═════ DATA LISTING ═════
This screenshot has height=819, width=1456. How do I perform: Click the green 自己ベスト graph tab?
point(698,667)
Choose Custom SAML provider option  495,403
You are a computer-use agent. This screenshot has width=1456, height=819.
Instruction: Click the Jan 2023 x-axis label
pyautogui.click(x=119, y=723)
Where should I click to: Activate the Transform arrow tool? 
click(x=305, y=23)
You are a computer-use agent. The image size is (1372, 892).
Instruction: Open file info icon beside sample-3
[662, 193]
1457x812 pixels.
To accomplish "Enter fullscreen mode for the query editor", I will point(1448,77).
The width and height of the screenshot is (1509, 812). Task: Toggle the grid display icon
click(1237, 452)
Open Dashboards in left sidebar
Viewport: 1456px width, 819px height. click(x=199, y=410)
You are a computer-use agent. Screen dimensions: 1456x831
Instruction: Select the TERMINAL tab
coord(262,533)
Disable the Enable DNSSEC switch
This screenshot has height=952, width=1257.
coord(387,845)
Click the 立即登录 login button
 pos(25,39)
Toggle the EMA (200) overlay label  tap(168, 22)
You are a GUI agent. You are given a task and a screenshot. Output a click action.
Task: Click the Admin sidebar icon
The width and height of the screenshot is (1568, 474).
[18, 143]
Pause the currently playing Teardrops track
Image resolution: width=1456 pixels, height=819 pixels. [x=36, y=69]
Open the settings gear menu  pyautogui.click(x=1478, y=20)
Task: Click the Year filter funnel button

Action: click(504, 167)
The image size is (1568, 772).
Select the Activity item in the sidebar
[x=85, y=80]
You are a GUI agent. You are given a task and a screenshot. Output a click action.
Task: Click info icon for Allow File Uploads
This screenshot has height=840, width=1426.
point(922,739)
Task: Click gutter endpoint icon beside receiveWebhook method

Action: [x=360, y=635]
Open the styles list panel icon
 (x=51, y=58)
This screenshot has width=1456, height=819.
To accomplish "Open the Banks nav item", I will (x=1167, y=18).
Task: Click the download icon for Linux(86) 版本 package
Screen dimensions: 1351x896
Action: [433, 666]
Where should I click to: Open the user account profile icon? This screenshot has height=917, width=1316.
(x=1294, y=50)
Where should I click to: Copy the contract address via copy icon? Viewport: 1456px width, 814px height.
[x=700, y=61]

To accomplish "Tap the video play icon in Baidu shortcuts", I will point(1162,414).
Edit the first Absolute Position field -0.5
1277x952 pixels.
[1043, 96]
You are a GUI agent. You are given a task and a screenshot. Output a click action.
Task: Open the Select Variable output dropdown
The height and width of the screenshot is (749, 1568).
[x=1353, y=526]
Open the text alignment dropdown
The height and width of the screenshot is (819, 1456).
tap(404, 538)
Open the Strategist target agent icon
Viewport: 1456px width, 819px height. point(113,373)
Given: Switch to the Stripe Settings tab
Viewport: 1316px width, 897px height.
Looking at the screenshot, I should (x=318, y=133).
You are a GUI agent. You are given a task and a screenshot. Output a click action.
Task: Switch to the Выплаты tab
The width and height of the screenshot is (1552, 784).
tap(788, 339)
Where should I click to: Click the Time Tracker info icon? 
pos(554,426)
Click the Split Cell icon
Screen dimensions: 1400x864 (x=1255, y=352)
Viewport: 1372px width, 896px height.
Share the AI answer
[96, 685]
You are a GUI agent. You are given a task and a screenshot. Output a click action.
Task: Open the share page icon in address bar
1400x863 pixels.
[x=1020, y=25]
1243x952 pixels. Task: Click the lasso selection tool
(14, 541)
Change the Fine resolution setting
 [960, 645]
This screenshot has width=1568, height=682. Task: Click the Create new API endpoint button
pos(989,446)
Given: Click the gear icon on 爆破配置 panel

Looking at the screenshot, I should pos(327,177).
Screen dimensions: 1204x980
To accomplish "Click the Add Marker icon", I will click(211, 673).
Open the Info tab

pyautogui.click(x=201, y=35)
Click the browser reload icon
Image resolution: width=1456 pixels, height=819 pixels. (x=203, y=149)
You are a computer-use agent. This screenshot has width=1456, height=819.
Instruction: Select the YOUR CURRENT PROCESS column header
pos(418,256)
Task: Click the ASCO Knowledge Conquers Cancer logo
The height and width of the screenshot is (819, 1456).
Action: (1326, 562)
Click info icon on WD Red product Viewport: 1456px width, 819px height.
═════
> [WHAT IS BEING ASKED]
Go through the material and select each line with the string "computer" in it.

> [WRITTEN ANSWER]
You are a computer-use agent. This screenshot has width=1456, height=819.
You are a computer-use agent. The image size is (1372, 892).
You are a computer-use agent. Screen dimensions: 1456x831
You are a computer-use agent. This screenshot has width=1456, height=819.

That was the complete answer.